-- Begin Provided text --
July 6, 2006

Committee of the Whole House on Supply

MR. GRAHAM STEELE: Mr. Speaker, it is an unusual part of the House this procedure that allows me now to speak for 15 minutes on a topic of my choosing. I'm going to take advantage of that to put on the record some issues from my constituency for which I have no other forum to put on the record. I'm going to address the series of issues that have arisen in my constituency.

The first one I raised in Question Period yesterday concerning a long-term care facility called the Glades Lodge that is in Halifax Fairview - a 123-bed facility. The problem with the Glades Lodge is that it was built in 1962 and it has not had any extensive renovations since then, and a study recently commissioned by the Department of Health indicates that all the mechanical systems in that facility are at the end of their useful lives. There is a long list and expensive list of renovations that need to be done so we are faced with two options: either an extensive renovation of the existing building or a new building on adjoining land . . .

MR. SPEAKER: Order, please. The honourable member for Halifax Fairview.
-- End Provided text --
* **Parts of the exercise**:
[1] List every number written in digits in Graham Steele's remarks in the supply debate transcript.
[2] Please pick up the supply debate transcript after the Speaker's call to order, carrying on Graham Steele's remarks about the Glades Lodge.
The rows after this point can be left aside.
-- Begin Record list --
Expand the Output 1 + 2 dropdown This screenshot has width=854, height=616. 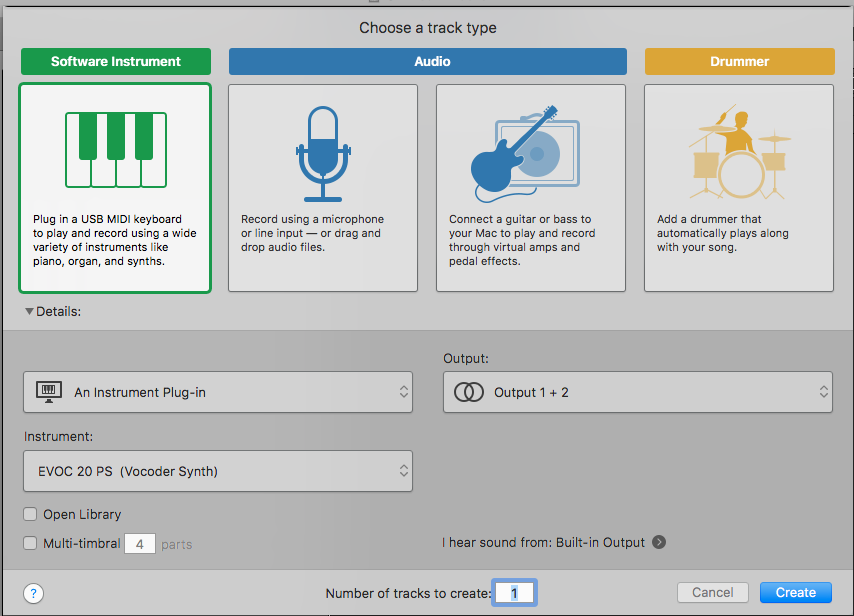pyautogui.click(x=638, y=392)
-- End Record list --
-- Begin Record list --
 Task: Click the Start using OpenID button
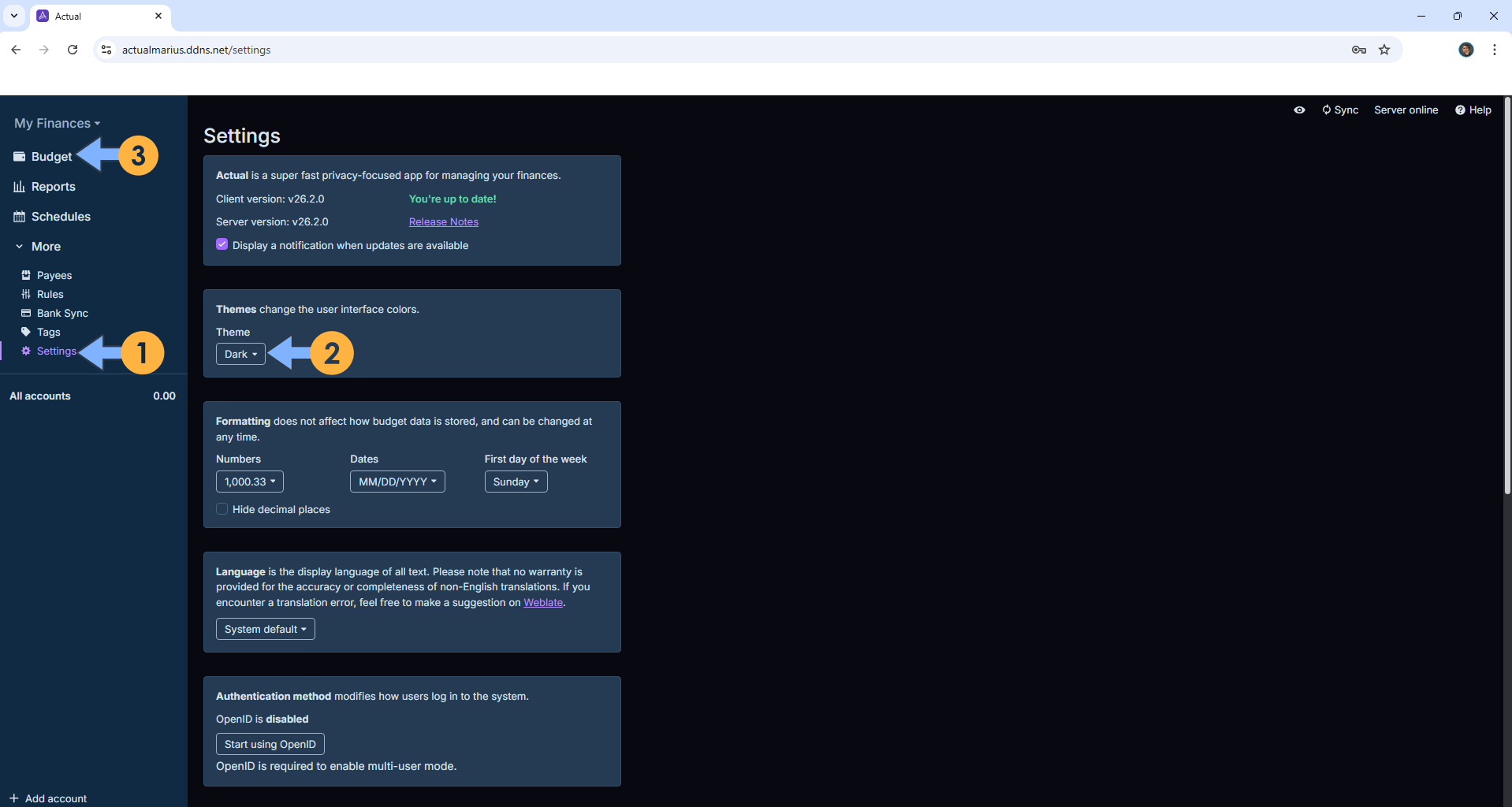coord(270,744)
-- End Record list --
* **The answers**:
[1] 15, 123, 1962

[2]
MR. STEELE: But instead of addressing this issue, which this study commissioned not by the owners of the building but by the Department of Health lays out very clearly, is that the status quo is no longer an option. We cannot continue with the Glades Lodge in the condition that it is in. It is a disservice to the residents, it is a disservice to their families, it is a disservice to the staff and also to the owners of that building. One of the interesting things about the building is that many of the staff live in the residential neighborhood immediately around the Glades Lodge, so this very much is a community thing. This institution is tucked away in a residential neighborhood and if one didn't know one's way there, one might not ever come across it, because it is chucked right in the heart of a residential neighbourhood. Many of the staff live around it. The other residents of the neighbourhood have had it as a good neighbour for over 40 years. So this is very important to everybody in that part of my constituency, not to mention the family members of the residents there who, of course, come from all over.

The pleas of the owners to have the Department of Health make some decision, any decision about the future of the Glades Lodge has been met with a deafening silence. The time for that silence is over, Mr. Speaker. The time for action is now. Just to give an example of how the Department of Health has treated the owners, the Department of Health commissioned a study last year, 2005, and then refused to give the results to the owners. This was after extensive review of the condition of the building, and the owners had to apply under the Freedom of Information and Protection of Privacy Act to get the department's study of their own facility. That is no way to deal with this issue.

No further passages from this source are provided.